##### Supplied information #####

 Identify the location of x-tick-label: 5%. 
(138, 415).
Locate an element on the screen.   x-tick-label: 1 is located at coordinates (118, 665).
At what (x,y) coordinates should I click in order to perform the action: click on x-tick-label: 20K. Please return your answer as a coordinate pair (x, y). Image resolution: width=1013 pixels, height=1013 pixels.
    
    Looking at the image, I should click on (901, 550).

#####
##### Supplied information #####

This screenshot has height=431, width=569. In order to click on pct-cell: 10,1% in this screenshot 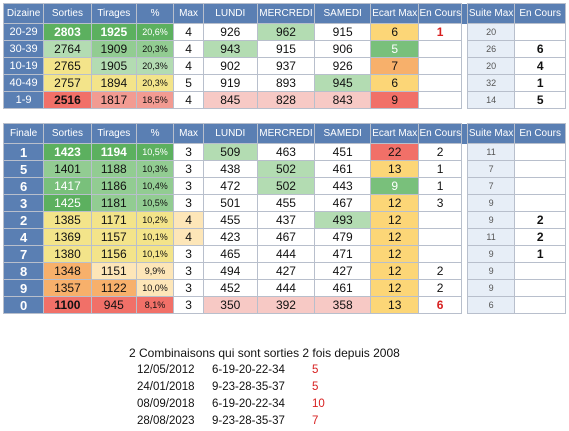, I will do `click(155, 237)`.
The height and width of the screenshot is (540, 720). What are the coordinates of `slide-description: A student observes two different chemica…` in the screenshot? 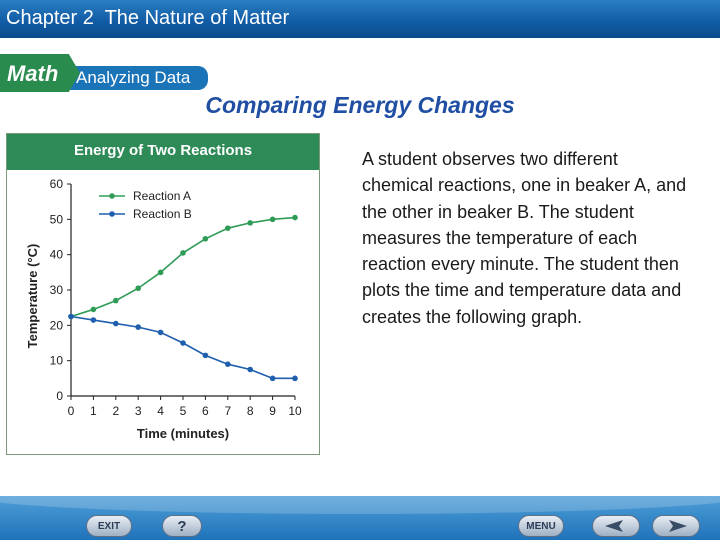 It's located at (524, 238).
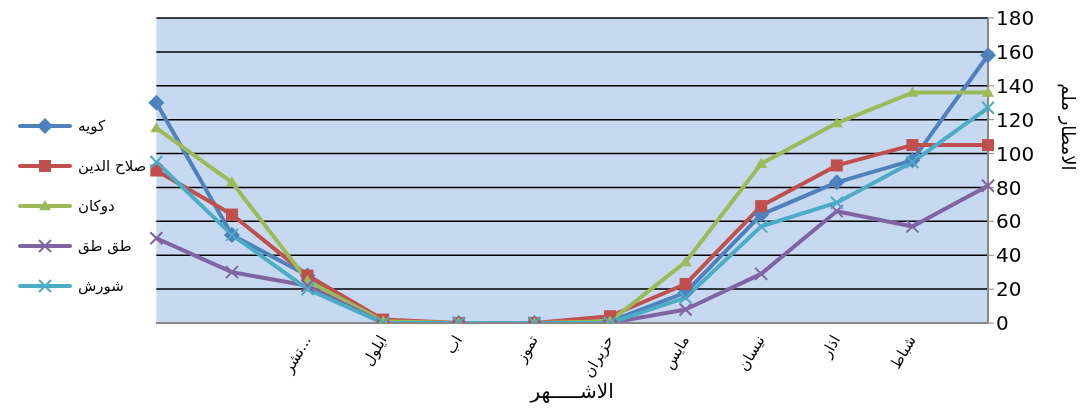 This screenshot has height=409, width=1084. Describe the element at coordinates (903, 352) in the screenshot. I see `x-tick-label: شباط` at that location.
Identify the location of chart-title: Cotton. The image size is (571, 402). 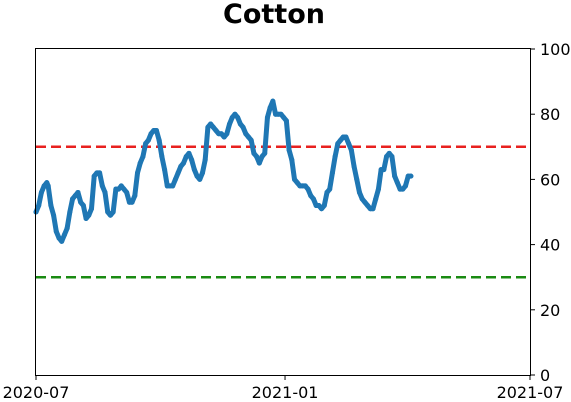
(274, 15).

#####
##### Supplied information #####

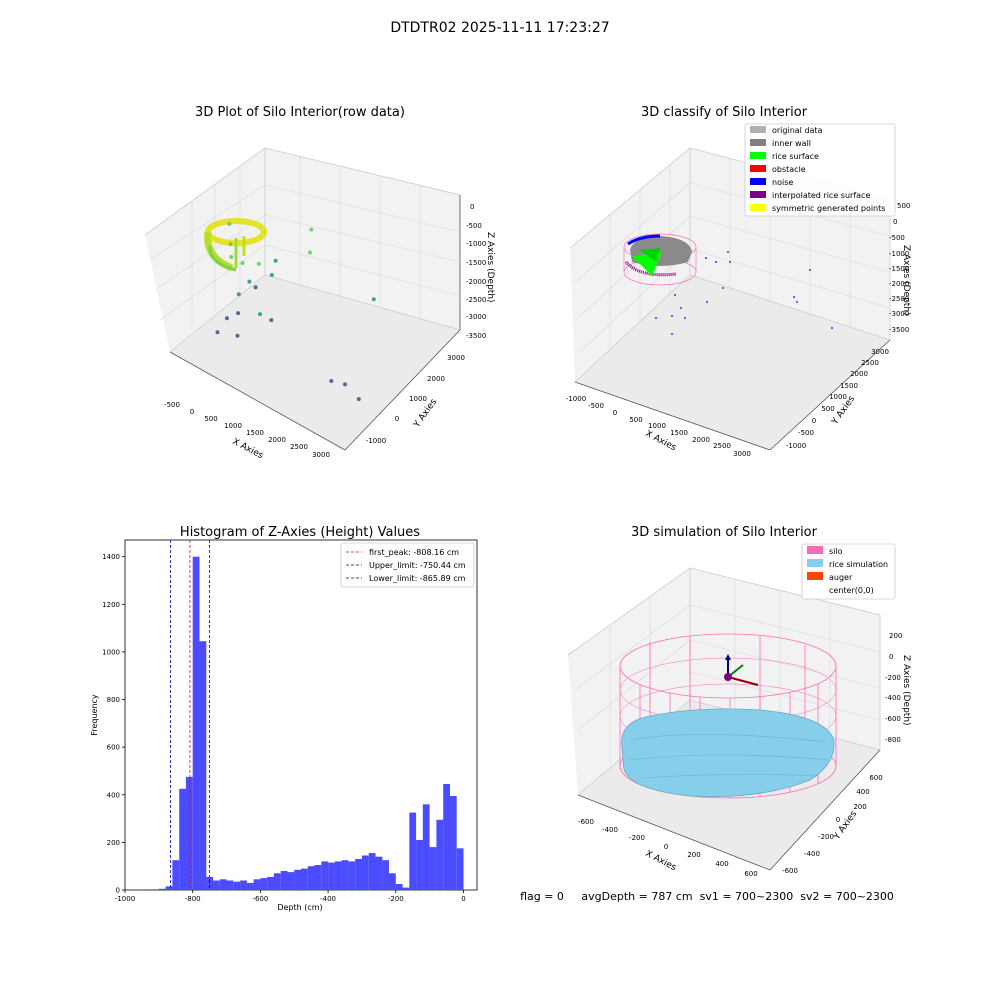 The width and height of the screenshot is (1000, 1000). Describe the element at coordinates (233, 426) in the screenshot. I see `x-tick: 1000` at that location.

#####

> **Exercise details**:
Echo the data starting at the line containing "Identify the location of x-tick-label: 5%." and ending at the line containing "Looking at the", both included, and reproduce only those lines.

> **Your solution**:
 Identify the location of x-tick-label: 5%. 
(138, 415).
Locate an element on the screen.   x-tick-label: 1 is located at coordinates (118, 665).
At what (x,y) coordinates should I click in order to perform the action: click on x-tick-label: 20K. Please return your answer as a coordinate pair (x, y). Image resolution: width=1013 pixels, height=1013 pixels.
    
    Looking at the image, I should click on (901, 550).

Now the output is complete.